** Begin Selected extract **

Tuesday, November 27, 2012

Workshop for a Living

I plan the vast majority of my lessons now with a workshop structure. It's become an integral part of how I think about lessons, much as Launch-Explore-Summarize used to. Or the "keep the students busy the whole time" strategy that came before that. (I can keep going here...)

What do you want preservice teachers to know about lesson planning, and when do you want them to know it?  The Math for Secondary course that I'm teaching this semester is the first math ed course that our students take. Then we get them for a Math for Middle School course, and then we got to observe them in the field and have a weekly seminar during the first semester of their internship. Just recently we've added more time with them during student teaching, their 2nd semester of internship. We're trying to get away from doing lots of lesson planning for imaginary students. But when they start their internship, lesson planning is what they feel most nervous about. (Survey says.)

Recently I had a class with the objective to get these ultra-novice teachers started on thinking about lesson structure. There's so many ways to consider...

** End Selected extract **
** Begin Provided material **

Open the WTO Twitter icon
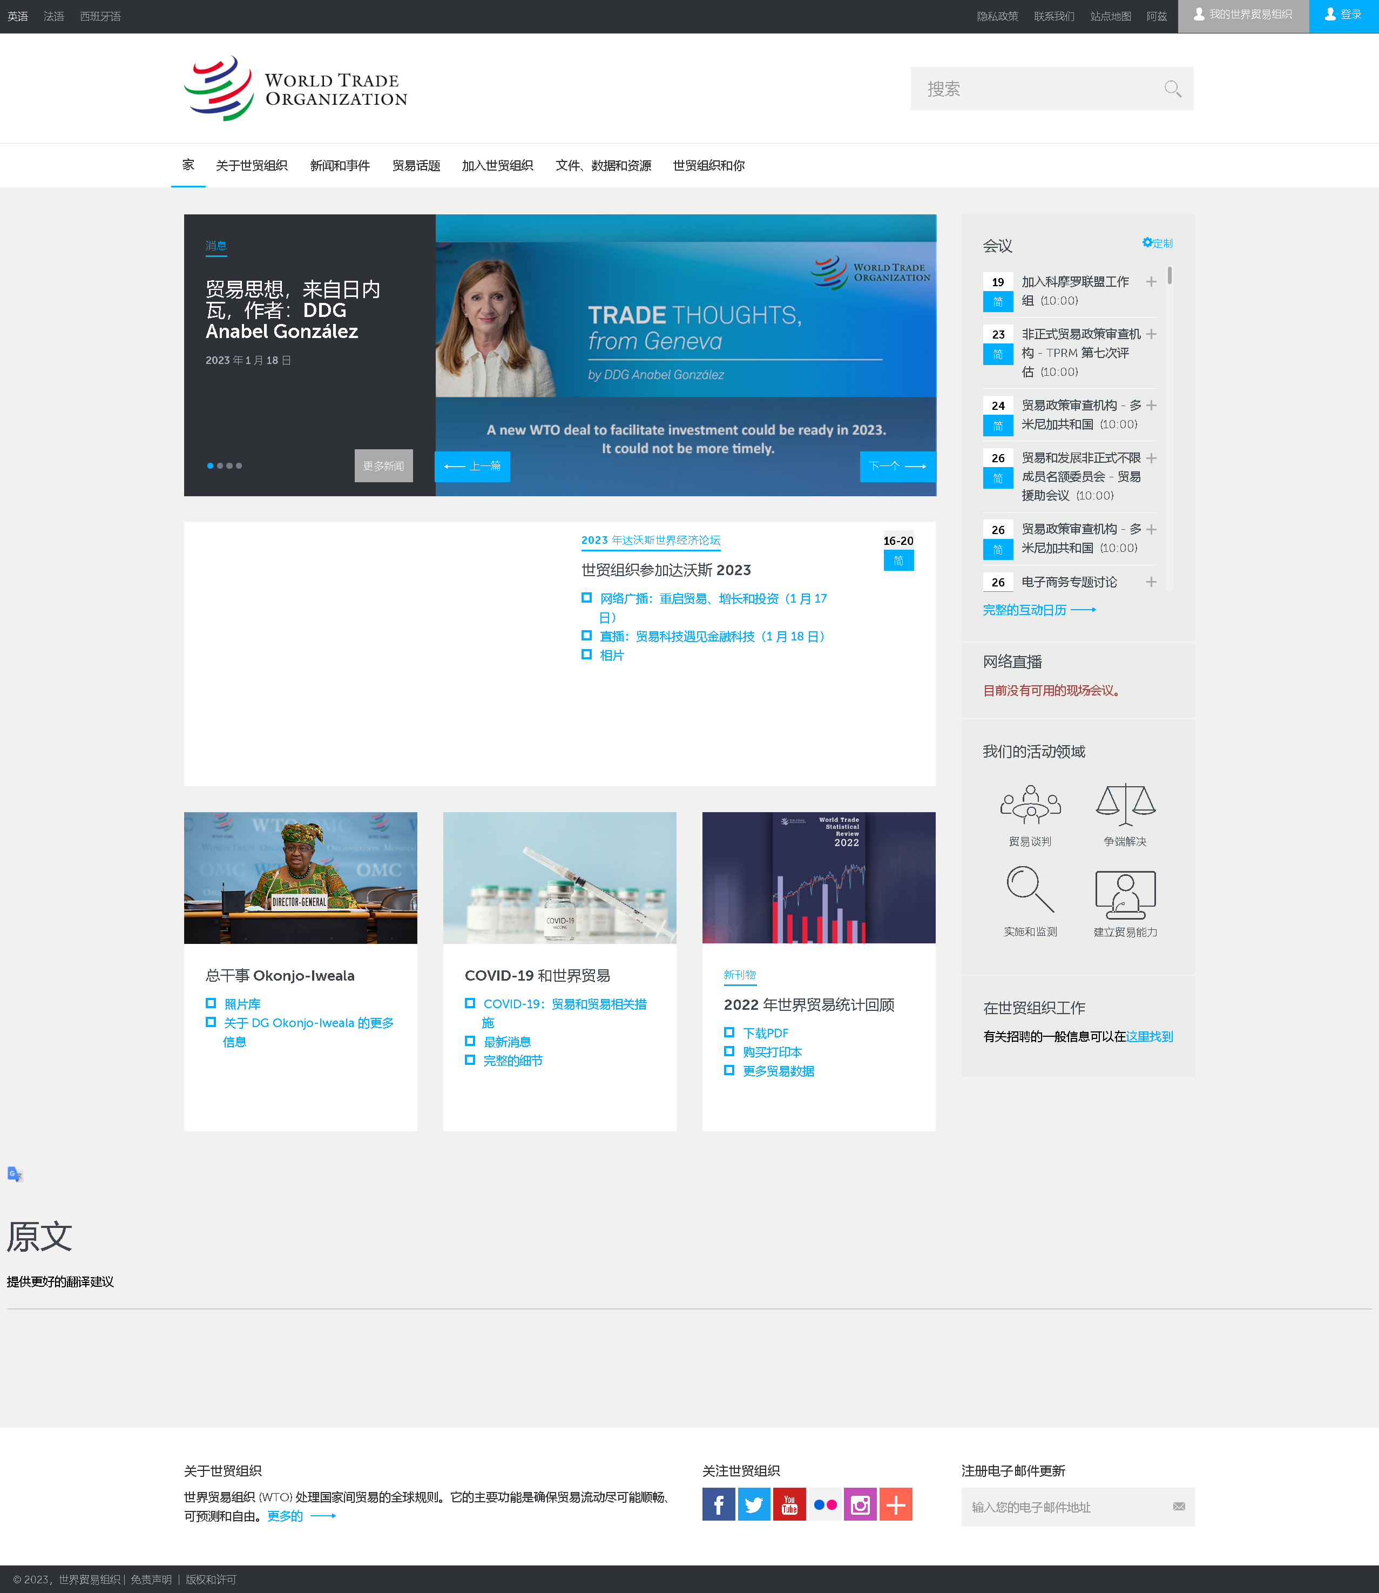The width and height of the screenshot is (1379, 1593). click(753, 1505)
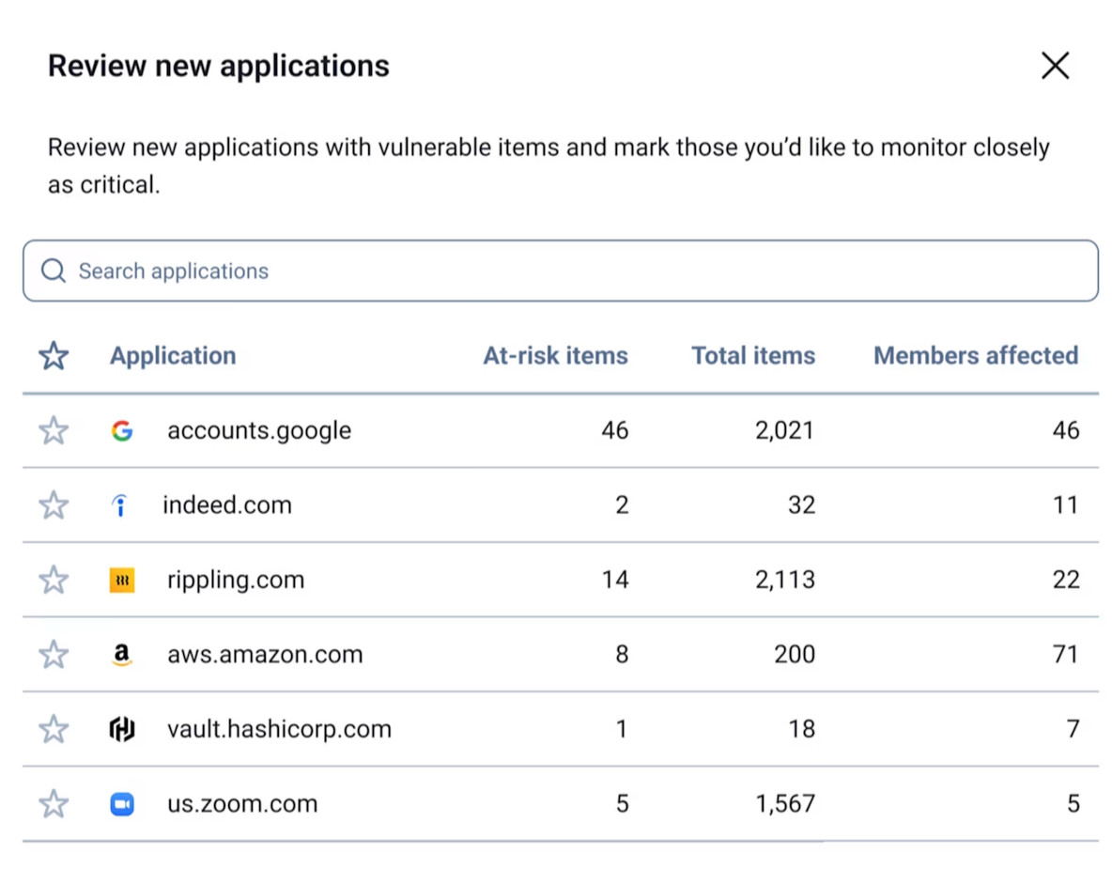Toggle the star for vault.hashicorp.com
This screenshot has height=869, width=1112.
click(x=54, y=729)
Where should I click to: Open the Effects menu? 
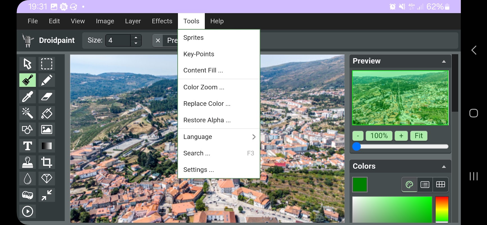(x=162, y=21)
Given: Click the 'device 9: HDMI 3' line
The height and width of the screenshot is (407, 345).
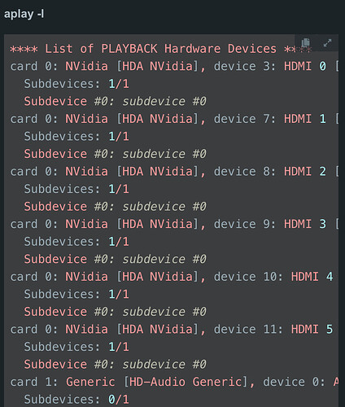Looking at the screenshot, I should (174, 225).
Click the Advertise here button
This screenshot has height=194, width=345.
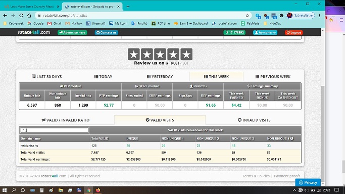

** End Provided material **

Problems and tasks –
**a)** Output the lines of the records starting at the line containing "Given: Click the 'device 9: HDMI 3' line" and ending at the last line of the records, with both ends included. Leave the pictures out.
**b)** Pick up the post about teaching lesson planning to preservice teachers and continue it from its last sentence.

Written responses –
**a)**
Given: Click the 'device 9: HDMI 3' line
The height and width of the screenshot is (407, 345).
Looking at the screenshot, I should (174, 225).
Click the Advertise here button
This screenshot has height=194, width=345.

**b)**
Students were working from a section in Statistics in Action from Key Curriculum Press, and tried every model except 3 acts. (Makes sense given their resource.) Why ITIP...?

So why workshop for me? An article from a bunch of us that we've been working on summarizes the workshop with this table:


Despite the fact that we all implement the workshop differently, these are the commonalities.  So maybe just a word about the phases and why I feel they're necessary.

Objective: what? That's not in the table! But it's this structure that has helped me be clearer with myself about what it is I want students to get out of a lesson, and clearer in communicating it to students as well. I used to like lessons to be like a surprise, but that is a cheap way to get suspense. If you can tell the objective up front, and still generate the mystery... that's good teaching. I'm working on it.

Schema Activation: part for the students to give them something on which to build new understanding, part for me as pre-assessment, this has been very helpful.  One of the best things I have to share as a math teacher is my connected view of mathematics. How does this relate to what we've done before, what ideas do you want to refresh before tackling new material, or what questions do you have about previous times you've seen this that you might not even know you had. Why does that work? Why does it matter? Is there another way to do it?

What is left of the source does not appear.